Iwona Wysoczańska-Jankowicz1, Tomasz Stefański2, Agnieszka Wacławczyk1, Jacek Bednarski3, *Lidia Postek-Stefańska1
Apexification of permanent immature teeth using MTA – a report of cases
Apeksyfikacja zębów stałych niedojrzałych z użyciem MTA – opis przypadków
1Department of Pediatric Dentistry, Faculty of Medical Sciences in Zabrze, Medical University of Silesia in Katowice
Head of Department: Lidia Postek-Stefańska, MD, PhD SUM
2Department of Orthodontics, Faculty of Medical Sciences in Zabrze, Medical University of Silesia in Katowice
Head of Department: Agnieszka Machorowska-Pieniążek, MD
3Dębowa 105 Stomatologia i Medycyna Estetyczna Sp. z o.o., Katowice
Streszczenie
Niedojrzałe zęby stałe z martwą miazgą wymagają leczenia endodontycznego, które różni się od stosowanego w zębach dojrzałych. Prawidłowe leczenie kanałów korzeniowych w zębach niedojrzałych i właściwe ich wypełnienie nastręcza wielu trudności z powodu szerokiego otworu wierzchołkowego. Apeksyfikacja umożliwia tworzenie twardej bariery wierzchołkowej. Do niedawna najczęściej używanym materiałem w tej metodzie był wodorotlenek wapnia.

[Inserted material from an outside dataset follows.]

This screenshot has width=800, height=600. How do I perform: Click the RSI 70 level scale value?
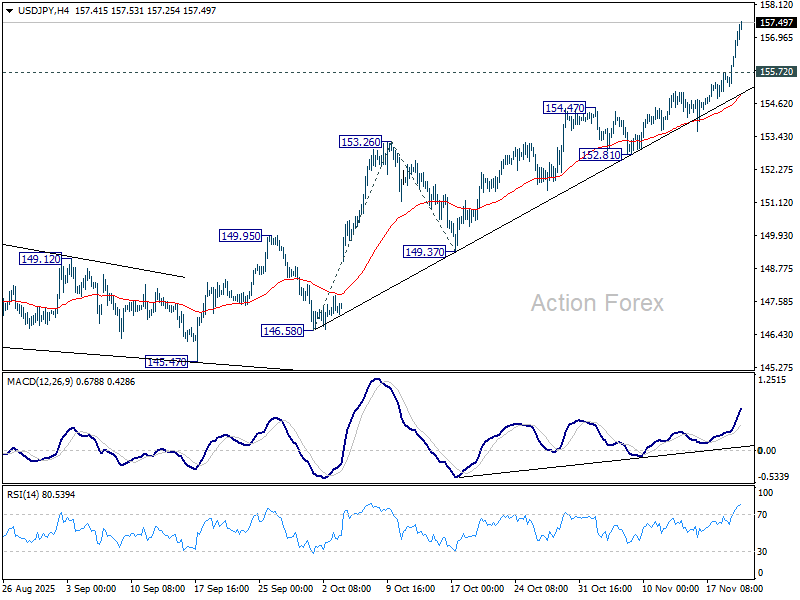pyautogui.click(x=765, y=514)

Jest on bardzo efektywny, jednak wymaga wieloetapowego, długiego postępowania, do 24 miesięcy, w celu utworzenia zmineralizowanej bariery wierzchołkowej. Może to przyczynić się do złamania cienkich ścian korzeniowych i ekstrakcji zęba. Aktualnie do zamykania otworów wierzchołkowych w niedojrzałych zębach stałych rekomendowany jest materiał MTA, który umożliwia przeprowadzenie apeksyfikacji na jednej lub dwóch wizytach.

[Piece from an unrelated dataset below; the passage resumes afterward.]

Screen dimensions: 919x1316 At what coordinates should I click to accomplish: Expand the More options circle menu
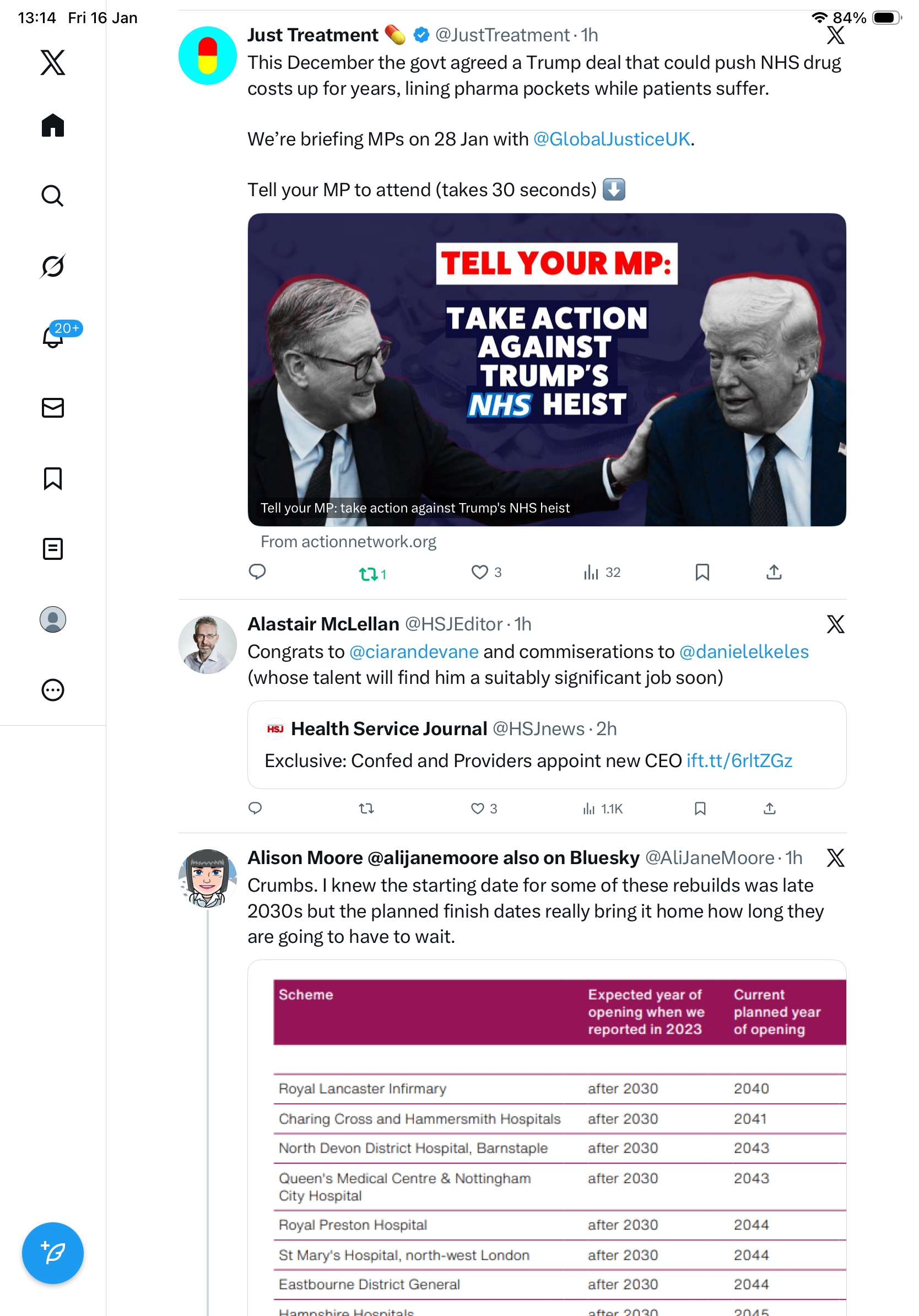tap(53, 690)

Celem niniejszej pracy jest przedstawienie 5 przypadków zębów stałych niedojrzałych z pourazową lub w przebiegu próchnicy martwicą miazgi, w których w leczeniu apeksyfikacyjnym zastosowano MTA.

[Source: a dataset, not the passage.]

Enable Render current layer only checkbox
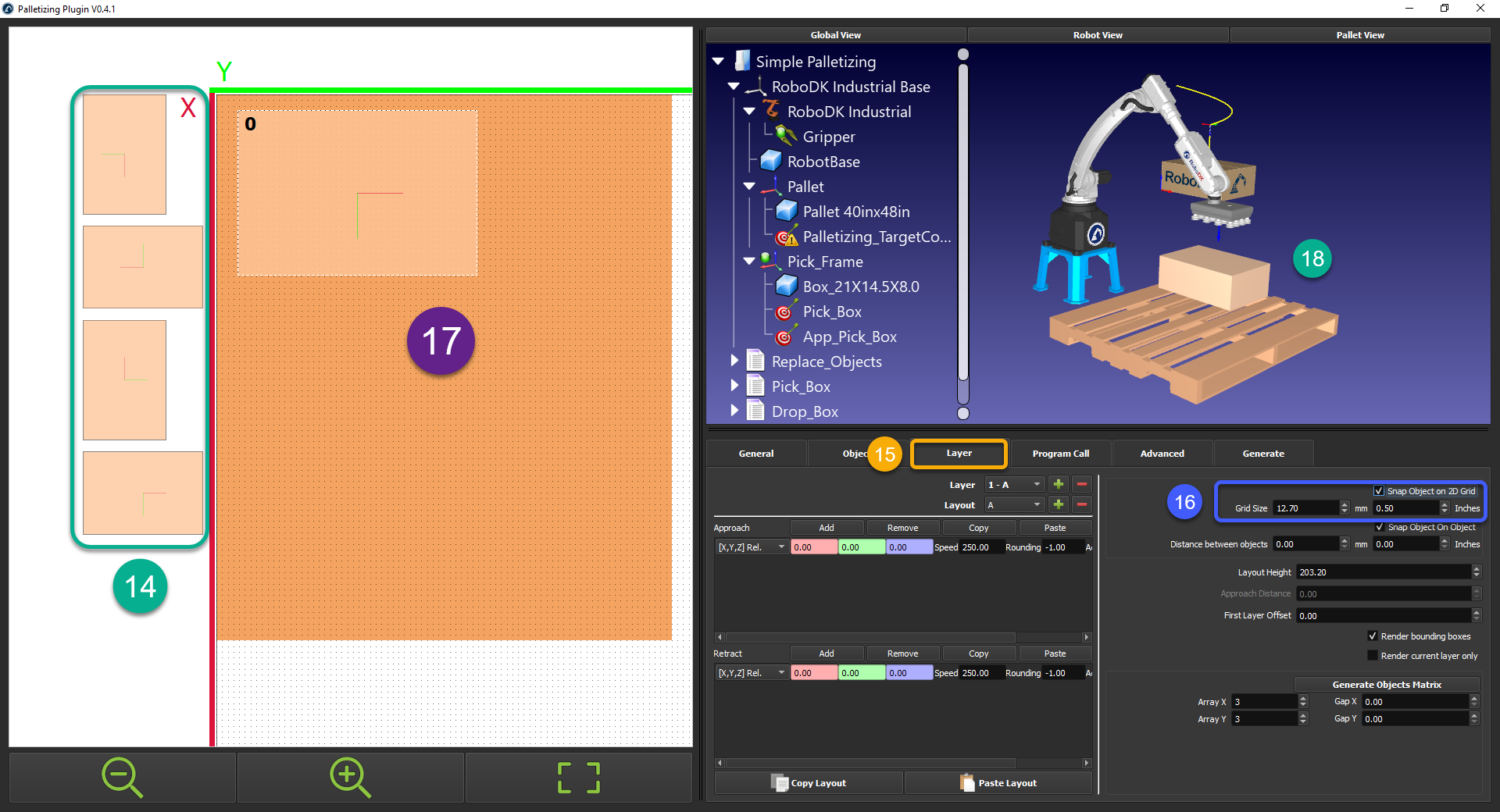Viewport: 1500px width, 812px height. 1373,656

We wszystkich przypadkach uzyskano pozytywne wyniki leczenia.
Summary
Immature permanent teeth with necrotic pulp require endodontic treatment different than conventional procedure. Proper root canal treatment and correct filling of such teeth is hardly possible due to open wide apices. Apexification is a method that enables to create hard apical barrier. Until recently the most common material in this method was calcium hydroxide. It is highly effective, however using calcium hydroxide requires long time treatment up to 24 months with many appointments to create mineral apical barrier. This may lead to fracture of the root`s thin walls end tooth extraction. Currently, the MTA (Mineral Trioxide Aggregate) preparation is recommended in the apexification procedure to close open apex of immature teeth. It enables to carry out apexification procedure during one or two appointments.
The aim of this study is to describe 5 cases of apexification in posttraumatic and due to caries non-vital immature teeth using MTA. In the following period of observation in all the presented cases a positive treatment result was obtained.
In all the presented cases a positive treatment result was obtained.
Introduction
Teeth with necrotic pulp or irreversible pulpitis require root canal treatment. The outcome of endodontic treatment depends on various factors such as: diagnosis, correct instrumentation, disinfection and tight seal obturation of the root canal system. These procedures are routinely performed in fully developed teeth. An optimal filling of the root canal system of non-vital immature teeth with open apices is always problematic for dental practitioners (1, 2). The immature teeth have incomplete root development. Root walls are thin and divergent and the apical foramen is wide opened, therefore it is impossible to seal the root canal with traditional obturation methods (2).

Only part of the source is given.